Combining genuine 1970s circuit-bent electronics with more recent commercial components, Warren Burt’s 5-Pound Synthesizer is a semi-controllable, semi-anarchic instrument producing a myriad of scratchy tones, bleepy drones, noisebands, radio interference, pulsing sounds – and should the calculator overload, who knows what else!

The instrument comprises a circuit bent transistor radio and pocket calculator connected to form a feedback loop.
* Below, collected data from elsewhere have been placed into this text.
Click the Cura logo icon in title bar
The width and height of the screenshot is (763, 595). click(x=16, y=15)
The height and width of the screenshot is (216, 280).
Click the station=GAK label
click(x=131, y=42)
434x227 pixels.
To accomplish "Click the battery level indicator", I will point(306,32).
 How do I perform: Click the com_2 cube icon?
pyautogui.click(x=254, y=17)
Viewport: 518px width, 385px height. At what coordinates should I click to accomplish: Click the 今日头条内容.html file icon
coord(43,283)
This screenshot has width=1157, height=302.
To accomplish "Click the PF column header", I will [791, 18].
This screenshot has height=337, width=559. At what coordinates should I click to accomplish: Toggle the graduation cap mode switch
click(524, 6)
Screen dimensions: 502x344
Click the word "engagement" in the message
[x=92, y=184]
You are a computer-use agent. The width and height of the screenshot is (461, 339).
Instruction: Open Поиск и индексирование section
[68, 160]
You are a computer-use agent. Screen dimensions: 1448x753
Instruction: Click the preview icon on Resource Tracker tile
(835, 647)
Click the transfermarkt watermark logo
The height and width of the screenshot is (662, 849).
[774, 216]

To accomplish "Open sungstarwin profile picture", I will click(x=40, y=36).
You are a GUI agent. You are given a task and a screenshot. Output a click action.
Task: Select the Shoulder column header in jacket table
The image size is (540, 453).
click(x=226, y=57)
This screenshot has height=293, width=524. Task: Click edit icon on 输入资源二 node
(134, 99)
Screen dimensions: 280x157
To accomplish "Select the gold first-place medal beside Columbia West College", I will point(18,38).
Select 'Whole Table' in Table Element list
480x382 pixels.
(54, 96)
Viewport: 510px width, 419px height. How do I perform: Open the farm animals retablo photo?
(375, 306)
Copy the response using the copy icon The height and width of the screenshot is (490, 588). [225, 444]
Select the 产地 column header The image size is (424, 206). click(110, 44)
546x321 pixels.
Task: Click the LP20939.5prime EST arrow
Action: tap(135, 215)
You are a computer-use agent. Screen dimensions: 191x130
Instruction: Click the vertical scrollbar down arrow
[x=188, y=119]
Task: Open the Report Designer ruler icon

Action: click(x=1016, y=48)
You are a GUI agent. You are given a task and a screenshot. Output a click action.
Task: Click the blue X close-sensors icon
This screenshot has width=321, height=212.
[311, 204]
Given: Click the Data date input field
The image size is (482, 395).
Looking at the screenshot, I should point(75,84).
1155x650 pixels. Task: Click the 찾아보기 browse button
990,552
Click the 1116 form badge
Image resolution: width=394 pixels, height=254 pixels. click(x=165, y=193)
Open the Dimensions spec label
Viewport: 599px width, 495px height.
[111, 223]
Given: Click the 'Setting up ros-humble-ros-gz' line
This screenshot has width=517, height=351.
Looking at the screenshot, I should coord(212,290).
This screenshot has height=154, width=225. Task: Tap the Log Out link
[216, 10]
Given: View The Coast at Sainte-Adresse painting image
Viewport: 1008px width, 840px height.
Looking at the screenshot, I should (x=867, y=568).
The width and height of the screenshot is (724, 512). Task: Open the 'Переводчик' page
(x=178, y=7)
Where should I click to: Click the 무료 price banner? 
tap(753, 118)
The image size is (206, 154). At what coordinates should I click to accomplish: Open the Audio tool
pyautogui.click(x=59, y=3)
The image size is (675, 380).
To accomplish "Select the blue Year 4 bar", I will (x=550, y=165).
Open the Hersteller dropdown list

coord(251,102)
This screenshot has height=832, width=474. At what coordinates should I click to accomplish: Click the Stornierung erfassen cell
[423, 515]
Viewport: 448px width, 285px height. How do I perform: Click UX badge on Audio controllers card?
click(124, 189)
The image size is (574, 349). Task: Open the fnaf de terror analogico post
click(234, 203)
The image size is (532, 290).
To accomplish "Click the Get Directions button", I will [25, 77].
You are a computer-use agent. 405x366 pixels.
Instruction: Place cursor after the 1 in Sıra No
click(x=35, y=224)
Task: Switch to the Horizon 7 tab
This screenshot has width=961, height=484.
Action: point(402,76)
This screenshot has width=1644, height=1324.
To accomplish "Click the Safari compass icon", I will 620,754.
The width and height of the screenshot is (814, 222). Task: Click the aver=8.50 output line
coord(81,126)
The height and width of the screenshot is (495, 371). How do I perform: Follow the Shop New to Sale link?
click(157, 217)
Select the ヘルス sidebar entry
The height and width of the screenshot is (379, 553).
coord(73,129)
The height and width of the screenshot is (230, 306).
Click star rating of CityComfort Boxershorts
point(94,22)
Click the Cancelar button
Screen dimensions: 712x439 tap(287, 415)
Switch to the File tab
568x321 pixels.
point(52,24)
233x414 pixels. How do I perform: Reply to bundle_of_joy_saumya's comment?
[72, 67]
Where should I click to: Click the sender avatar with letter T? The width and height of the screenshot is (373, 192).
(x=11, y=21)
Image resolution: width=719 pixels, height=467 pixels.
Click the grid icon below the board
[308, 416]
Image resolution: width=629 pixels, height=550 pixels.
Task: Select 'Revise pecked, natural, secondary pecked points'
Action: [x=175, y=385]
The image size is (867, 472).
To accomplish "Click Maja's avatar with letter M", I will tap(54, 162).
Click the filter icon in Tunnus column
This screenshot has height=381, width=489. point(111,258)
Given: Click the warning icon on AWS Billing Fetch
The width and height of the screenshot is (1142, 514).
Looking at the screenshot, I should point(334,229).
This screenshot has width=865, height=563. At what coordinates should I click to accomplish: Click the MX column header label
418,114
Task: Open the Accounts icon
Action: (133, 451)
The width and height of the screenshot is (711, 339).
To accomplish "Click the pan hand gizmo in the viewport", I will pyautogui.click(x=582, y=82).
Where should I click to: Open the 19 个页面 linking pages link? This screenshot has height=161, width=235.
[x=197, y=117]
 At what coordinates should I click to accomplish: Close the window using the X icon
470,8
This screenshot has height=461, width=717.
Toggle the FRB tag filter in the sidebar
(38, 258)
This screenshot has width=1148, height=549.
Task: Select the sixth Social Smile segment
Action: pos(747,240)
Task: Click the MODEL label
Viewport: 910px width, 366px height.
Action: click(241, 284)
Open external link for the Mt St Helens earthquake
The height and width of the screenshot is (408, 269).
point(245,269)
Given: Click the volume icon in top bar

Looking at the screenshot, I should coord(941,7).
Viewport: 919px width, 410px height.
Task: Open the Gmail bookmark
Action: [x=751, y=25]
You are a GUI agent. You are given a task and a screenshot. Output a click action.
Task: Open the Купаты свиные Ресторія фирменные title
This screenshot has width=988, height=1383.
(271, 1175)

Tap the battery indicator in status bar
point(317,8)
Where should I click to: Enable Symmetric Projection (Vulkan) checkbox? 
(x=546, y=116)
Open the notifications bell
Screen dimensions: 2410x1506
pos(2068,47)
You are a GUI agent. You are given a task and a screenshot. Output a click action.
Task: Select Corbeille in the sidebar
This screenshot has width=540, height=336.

A Yamaha SU-10 hand-held sampler, here used as a real time ‘scratch’ device, and an Alesis AirFX, set here to add frequency modulation (FM) to any input sound.

The connector between the calculator and the radio occasionally, and always unpredictably, acts like a theremin-type aerial, so that hand movements around the instrument can potentially shape the noise.

The Yamaha SU-10 has a ribbon controller which can process external sounds. More often than not Burt dances his fingers over the ribbon to produce a non-linear break-up of the synth’s noise.

The Alesis AirFX device allows you to control an effect by moving your hand over it. For this frequency modulation effect, left to right movements control the FM speed, while forward and back movements control the FM depth. Moving one’s hand away from the unit allows the sound to pass through unmodified.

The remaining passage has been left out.